Updated: 05/17/2013 6:48 PM KSTP.com By: Scott Theisen
The Minnesota House voted Friday to take the politically charged decisions about their salaries out of their own hands, approving a constitutional amendment that would ask voters if there should be an independent state council to set legislative pay.
The House passed the proposed amendment by a 69-62 vote, with all House Republicans and four Democrats opposed. If passed by the Senate, the amendment would go on the 2016 ballot.
"I don't think we should vote on our own pay," said House Majority Leader Erin Murphy, DFL-St. Paul. "I think we should take it out of our hands. I think the citizens of Minnesota will support that."
The amendment had eight Republican co-sponsors, but they joined the rest of their GOP colleagues in opposing its passage. Republicans criticized Democrats for taking up the amendment Friday, with the session due to wrap up Monday and votes still upcoming on the bills that make up the state budget.
"We're focused on the salaries of Minnesota legislators with three days to go, and no budget passed," said Rep. Steve Drazkowski, R-Mazeppa. "This is legislative greed. This is legislative overreach."
Republicans also pointed out that Democrats blasted them for passing two constitutional amendments during the 2011-12 sessions, when the GOP had the majority.
Murphy countered that the House was on track to finish its budget bills on time, too. She called changing the way legislative pay is set "an important reform."
Earlier this session, the Senate voted 34-32 to directly raise salaries for lawmakers, the governor and other elected officials. Five Democrats joined the chambers Republicans in opposition, and the vote generated some public backlash.
Minnesota hasn't raised pay for elected officials since the 1990s. Supporters of doing so argued that makes running for office less attractive for people who must take time off from their regular jobs to serve. Right now, the governor makes $120,000 a year and legislators earn $31,000.
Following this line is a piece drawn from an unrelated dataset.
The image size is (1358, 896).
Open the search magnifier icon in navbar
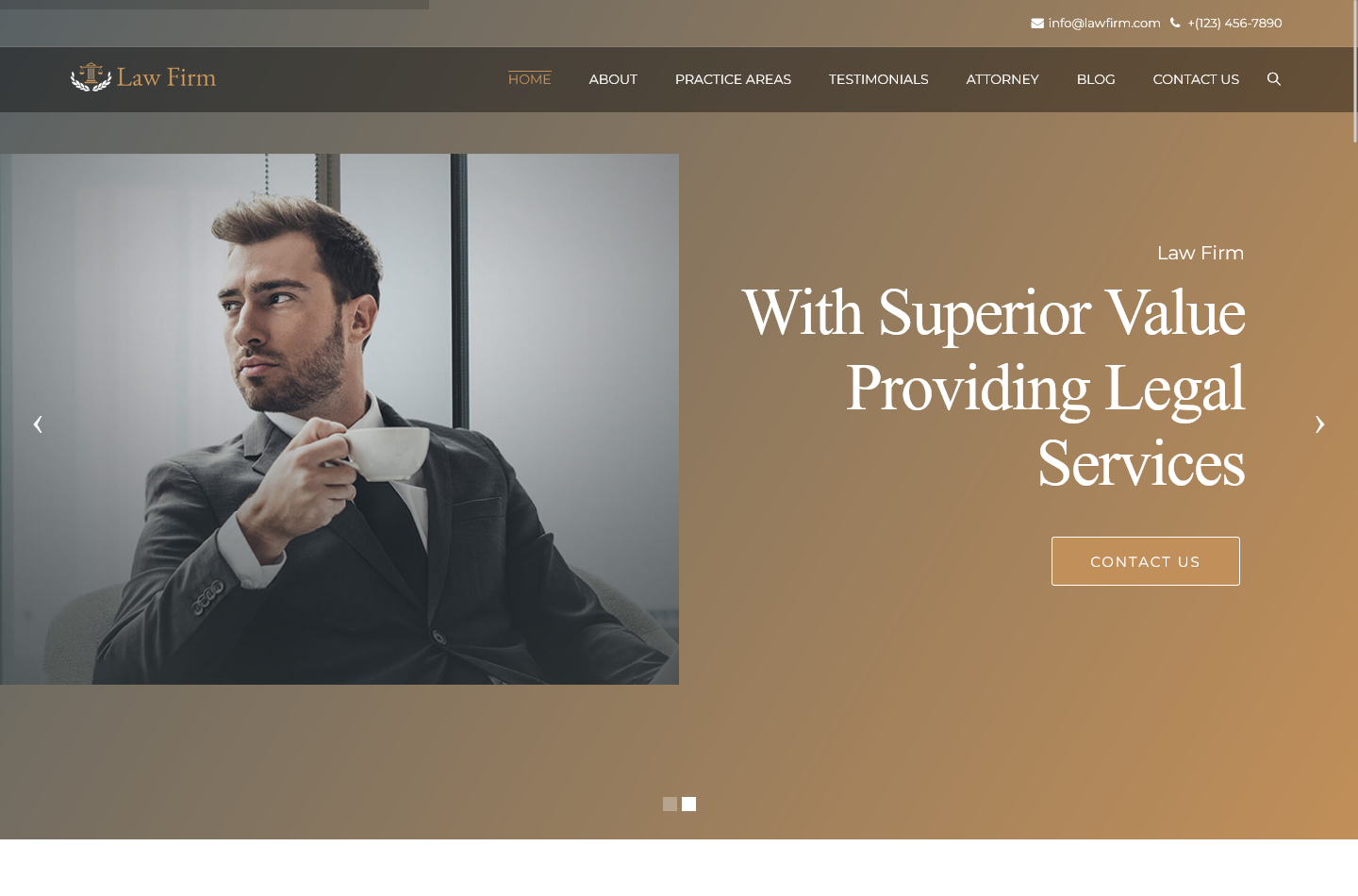pos(1274,79)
The amendment, if passed by voters, would create a legislative pay council appointed by the governor and chief justice of the Supreme Court. Both would appoint one member from each of the state's congressional districts; membership would have to be split equally between the two political parties, and could not include current or former legislators.
The pay council would set new salary rates once every two years. Currently, 19 other states set legislative pay with similar commissions.